Die Maßnahme soll demnach helfen, die Innenstadt gegen Hitzeperioden und Starkregenereignisse zu wappnen. Insgesamt sollen rund 160 Quadratmeter neue Pflanzflächen entstehen, auf denen Bäume, Gehölze und Stauden wachsen. Ergänzend sind zusätzliche Fahrradabstellmöglichkeiten und kleine Sitzgelegenheiten vorgesehen. Ziel ist es, die bisher stark versiegelten Straße ökologisch aufzuwerten und die Aufenthaltsqualität zu verbessern, heißt es in der Beschlussvorlage.
Anwohner und Gewerbe an Planung beteiligt
Für die neuen Grünflächen müssten einige der bisherigen Längsparkplätze weichen. Nach der Umgestaltung sollen in dem Abschnitt noch fünf Parkplätze, ein Behindertenstellplatz, zwei Parkplätze mit E-Ladestelle sowie zwei Ladebereiche zur Verfügung stehen. Zufahrten und Rettungswege bleiben erhalten.
Im Vorfeld der Planung wurden Anwohner und Gewerbetreibende beteiligt. Eine Online-Umfrage unter Anwohnern zeigte ein „deutliches Interesse an mehr Grün, Sitzgelegenheiten und Fahrradständern“. Gespräche mit Gewerbetreibenden ergaben ein gemischtes Bild: Während einige die Aufwertung der Straße begrüßten, wurde von anderen der Verlust von Stellplätzen kritisiert.
Die Gesamtkosten für die Umgestaltung belaufen sich auf rund 190.000 Euro. Ein Großteil davon werde durch Fördermittel des Bundes aus dem Programm „Natürlicher Klimaschutz in Kommunen“ gedeckt.
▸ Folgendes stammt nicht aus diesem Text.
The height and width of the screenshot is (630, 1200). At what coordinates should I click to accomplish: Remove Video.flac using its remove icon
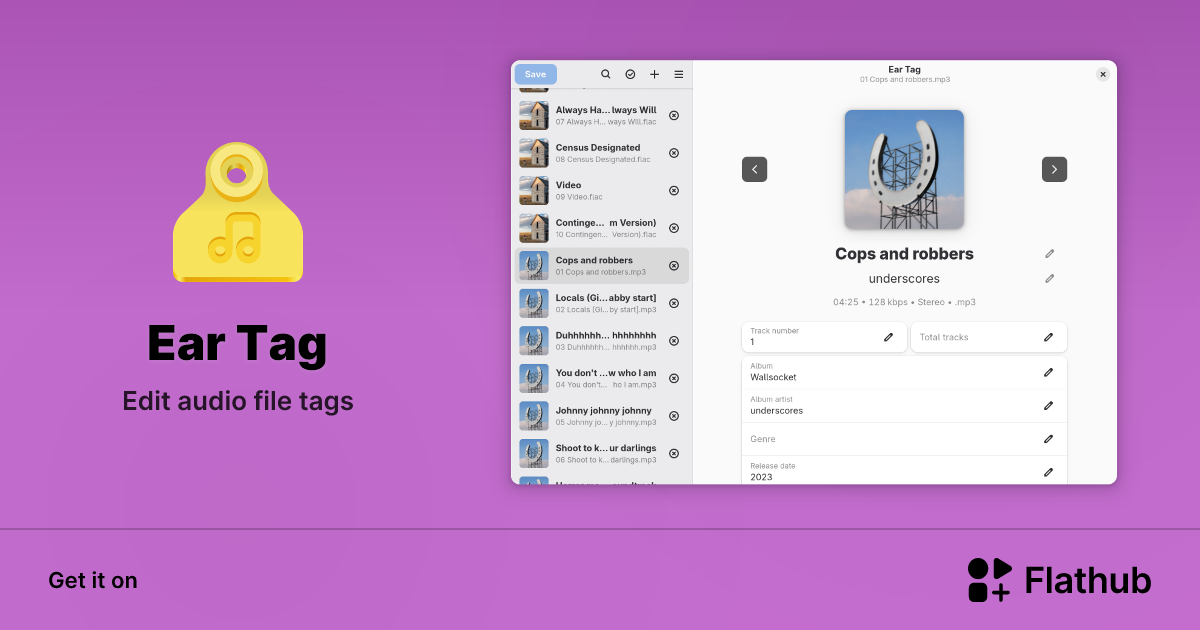pyautogui.click(x=675, y=190)
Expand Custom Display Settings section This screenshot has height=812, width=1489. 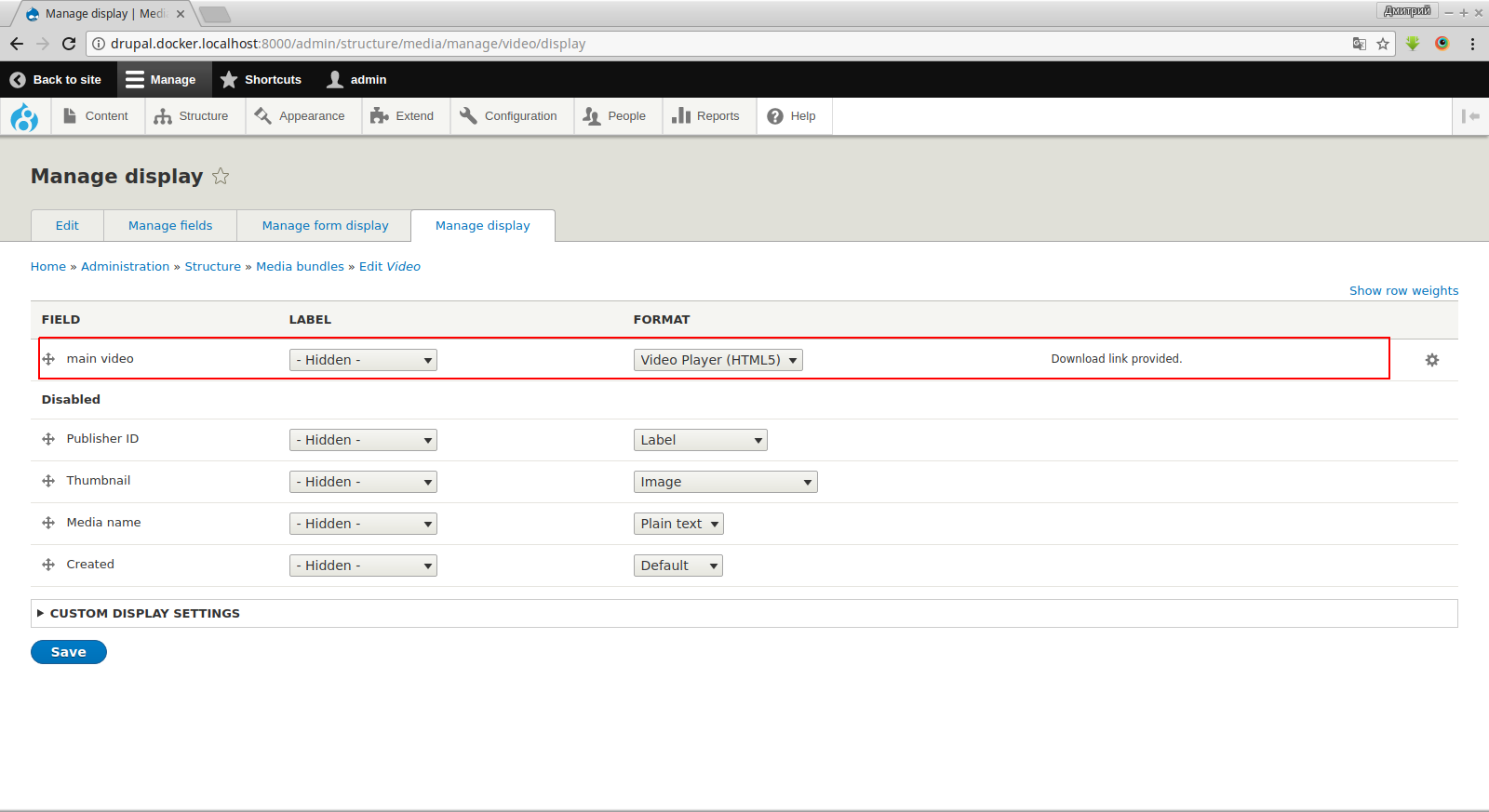click(144, 614)
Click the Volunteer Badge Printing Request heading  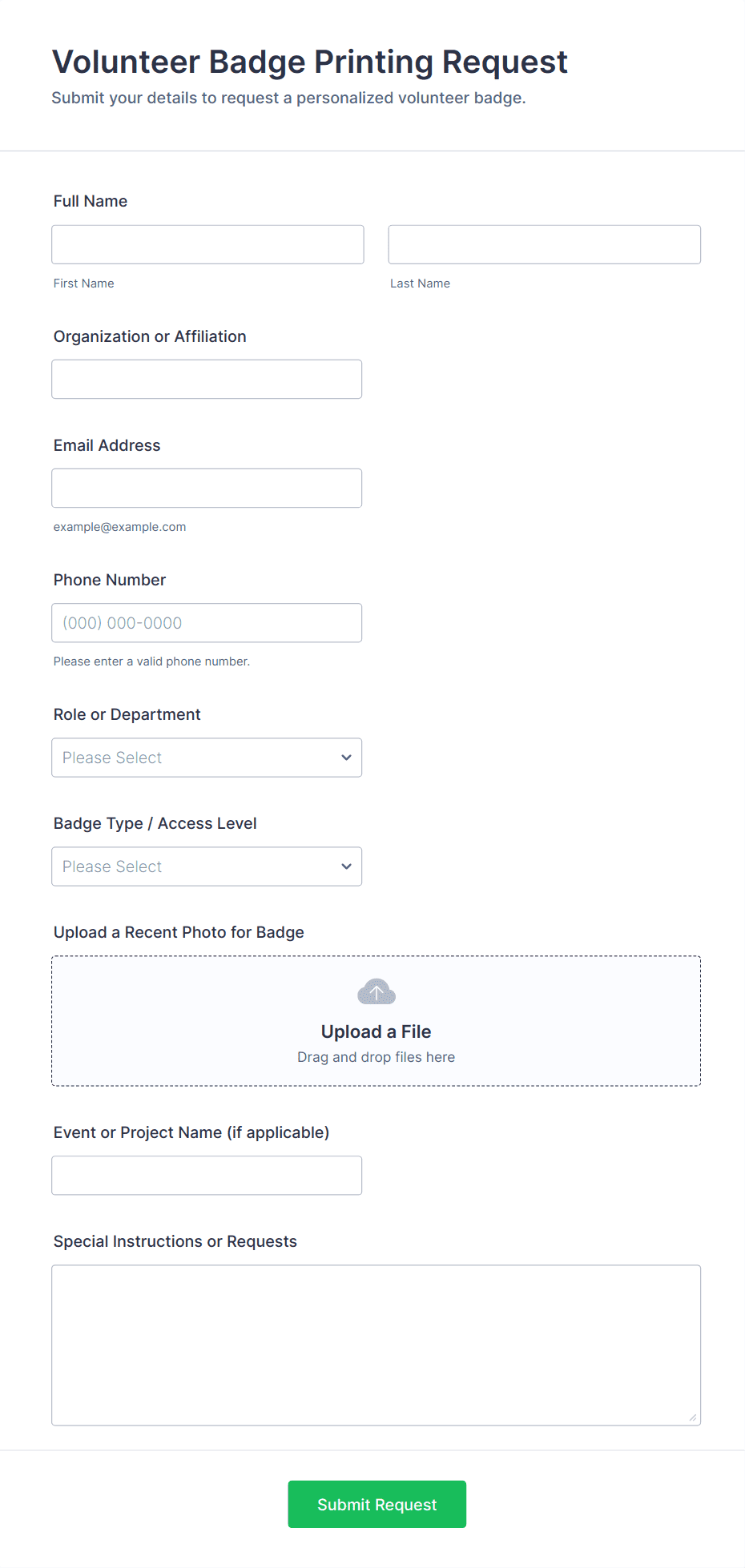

Der städtische Eigenanteil wird voraussichtlich rund 60.000 Euro betragen. Da die Förderung zeitlich befristet ist, muss die Maßnahme nach einer möglichen Genehmigung durch den Stadtrat schon bald beginnen und bis Ende 2027 abgeschlossen sein.
Die Beschlussvorlage des Ausschusses wird im nächsten Schritt dem Ausschuss für Mobilität vorgelegt, anschließend findet eine Anhörung im Ortsbeirat der Altstadt statt. Am 9. September soll der Stadtrat eine Entscheidung treffen.